Then since $\cdot$ and $+$ are homomorphic in each argument (via extending ring-homomorphically), we have:

$$ a + b = \sum_{f \in F} (a_f + b_f) f \\ a\cdot b = \sum_{f \in F} \sum_{gh = f} (a_gb_h) f $$

Similar to standard group ring stuff.

Answer 1

Suppose $F$ is a finite field of cardinality $p$. Assume that $\mathbb Q[F]$ is a field.

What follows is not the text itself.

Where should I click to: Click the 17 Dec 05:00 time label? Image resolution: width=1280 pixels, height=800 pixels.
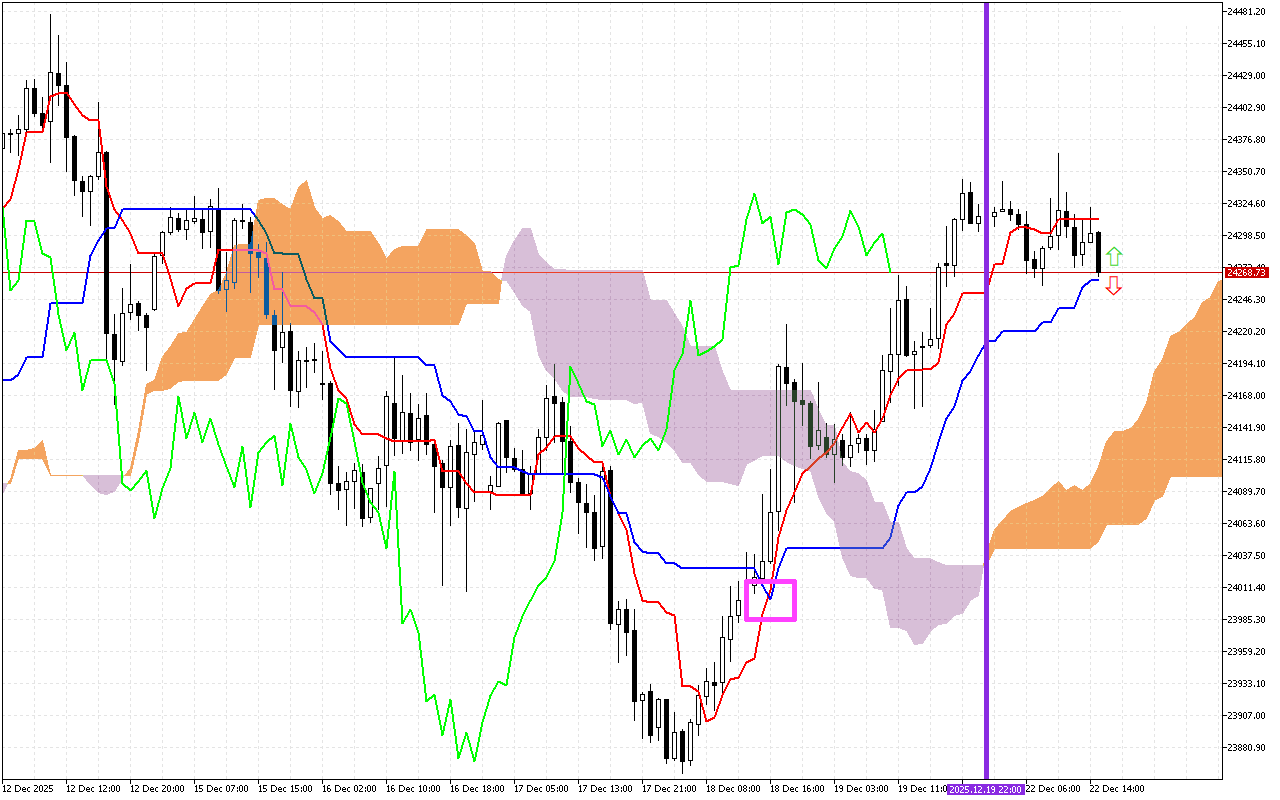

Then $\mathbb Q[F]$ contains all $(p-1)$th roots of unity.

Also, $\mathbb Q$ embeds in $\mathbb Q[F]$, by the map $q \mapsto q \cdot 1_F$. Hence it is a number field of degree $p$. But it contains $\zeta_{p-1}$, so it contains a field of degree $\varphi(p-1)$. Hence $\varphi(p-1) \mid p$. This is not possible for $p \geq 5$.

Answer 2

The definition of $\mathbb Q[F]$ does not depend on the addition of $F$, so it is the monoid ring $\mathbb Q[F]$ where $F$ is considered as a multiplicative monoid.

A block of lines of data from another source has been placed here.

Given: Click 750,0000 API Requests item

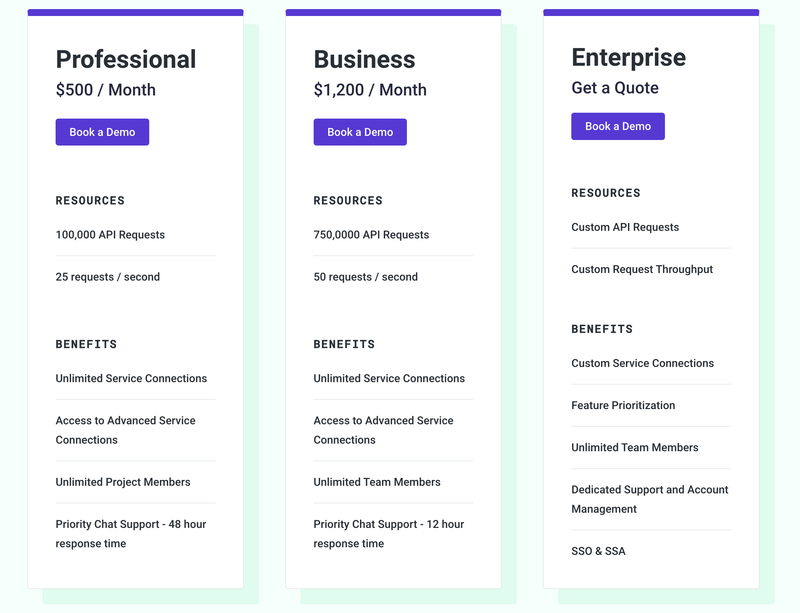Looking at the screenshot, I should click(371, 235).
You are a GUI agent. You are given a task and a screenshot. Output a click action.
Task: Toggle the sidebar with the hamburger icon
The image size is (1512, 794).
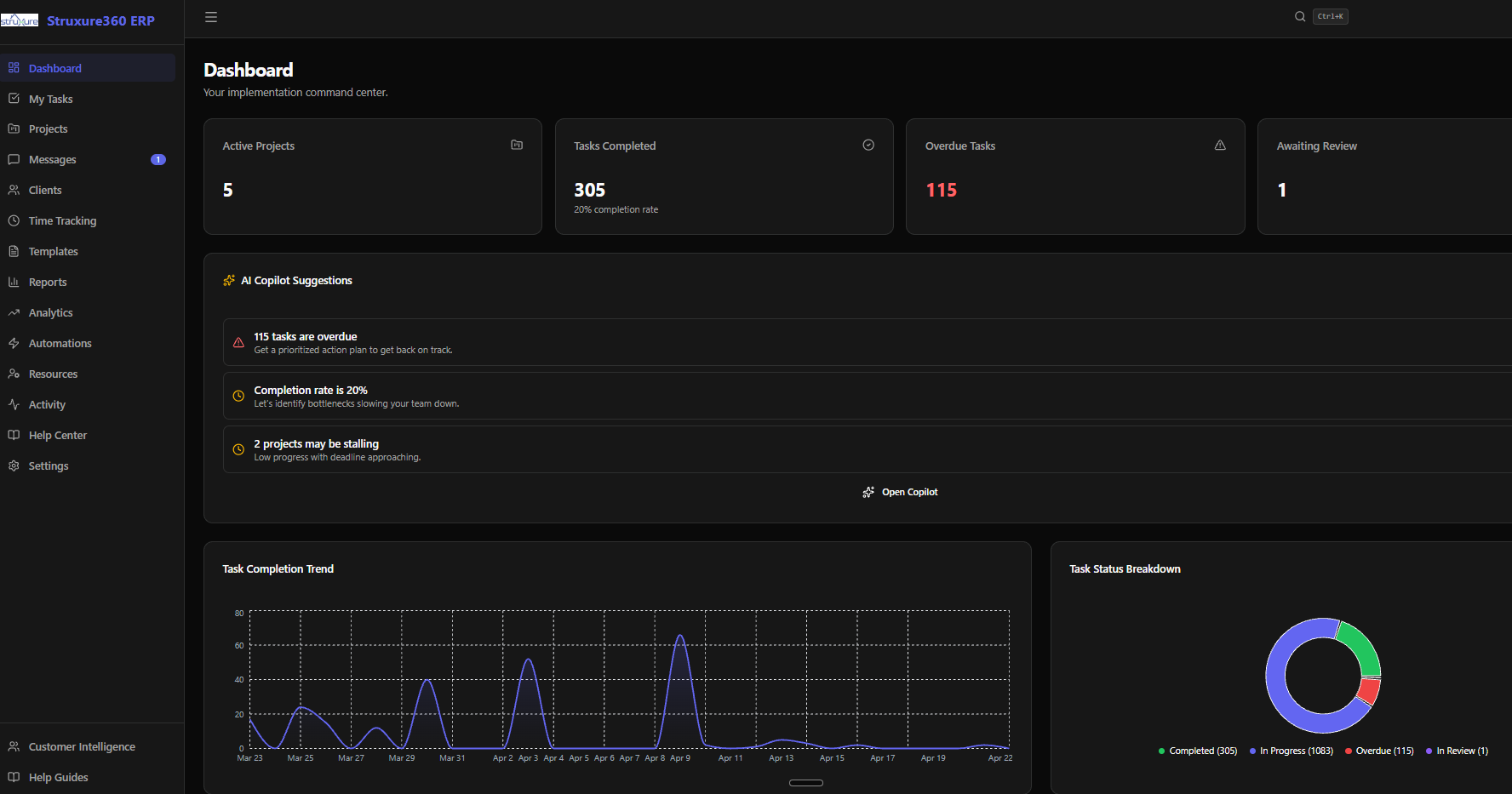point(211,17)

The element $0_F \in \mathbb Q[F]$ is nonzero, and it has the property that $0_F^2 = 0_F$.

Likewise, the element $1_F$ is nonzero and satisfies $1_F^2 = 1_F$.

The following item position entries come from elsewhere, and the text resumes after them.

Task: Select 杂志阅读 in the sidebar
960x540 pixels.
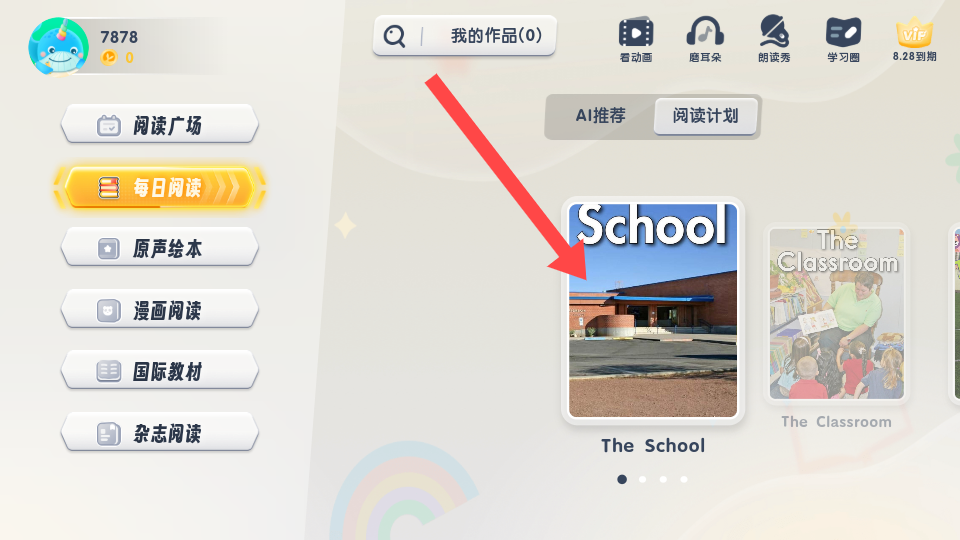Action: click(159, 433)
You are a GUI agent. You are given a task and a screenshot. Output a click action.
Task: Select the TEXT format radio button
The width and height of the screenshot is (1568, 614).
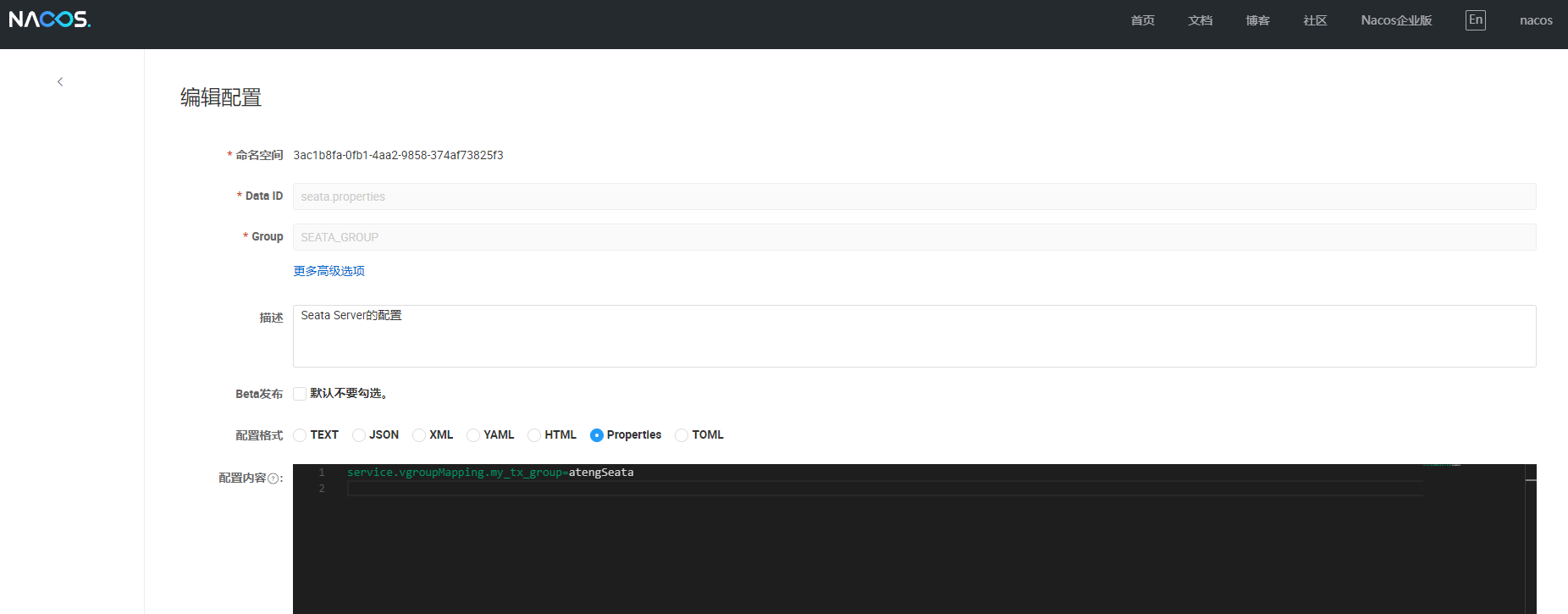300,435
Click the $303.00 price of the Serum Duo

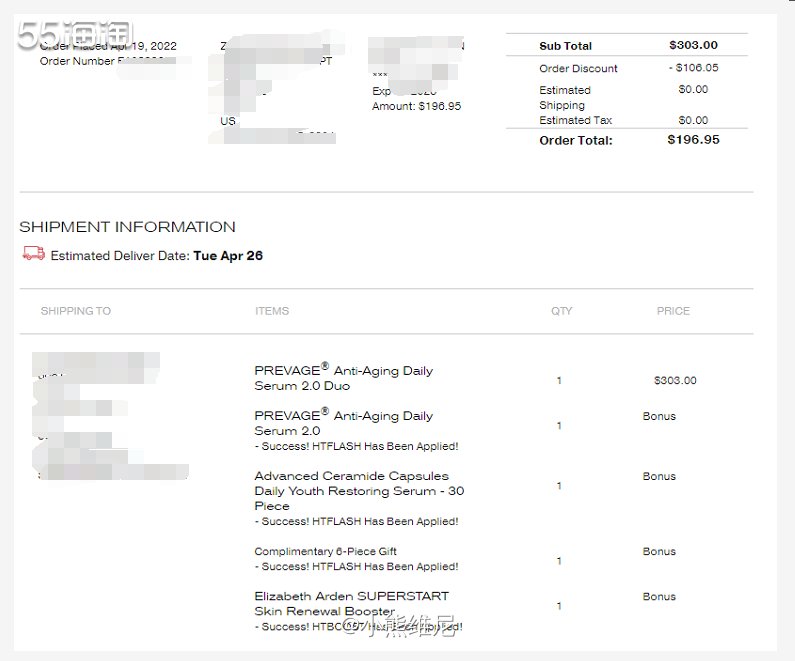point(675,380)
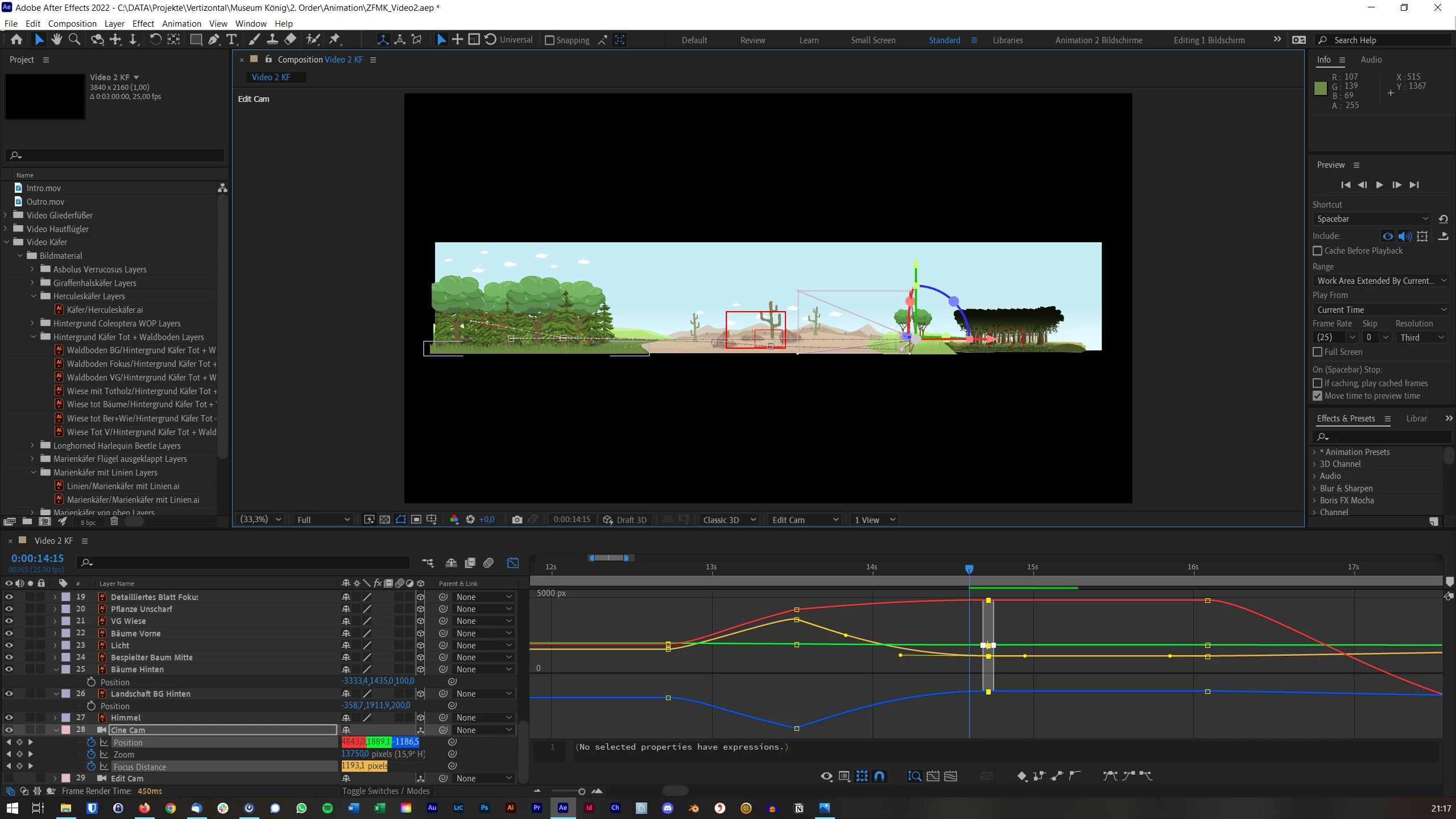
Task: Click Spotify icon in taskbar
Action: tap(328, 808)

But a field cannot have two nonzero idempotents.

Answer 3

So the OP wanted to define, with $M$ the multiplicative monoid of $\Bbb{F}_q$, the monoid ring $$k[M]=k[ \Bbb{F}_q^*\cup 0]\cong k[x,z]/(x^{q-1}-1,z^2-z, xz-z)$$ where $x$ is thought as a generator of $\Bbb{F}_q^\times$ and $z$ is thought as $0\in \Bbb{F}_q$.

It is never an integral domain because it contains $k[x]/(x^{q-1}-1)$ and $(x-1)(\sum_{j=0}^{q-2}x^j-1)=0$, and for $q=2$ it is because it contains the non-zero idempotent element $z$ which is not $1$ because $xz\ne x$.